**PROMPT**: Your reply must consist of the data below, reproduced character for character.

**PROVIDED MATERIAL**:
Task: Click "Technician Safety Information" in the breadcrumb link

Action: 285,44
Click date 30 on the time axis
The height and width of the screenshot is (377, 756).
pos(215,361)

**ANSWER SPACE**:
Task: Click "Technician Safety Information" in the breadcrumb link

Action: 285,44
Click date 30 on the time axis
The height and width of the screenshot is (377, 756).
pos(215,361)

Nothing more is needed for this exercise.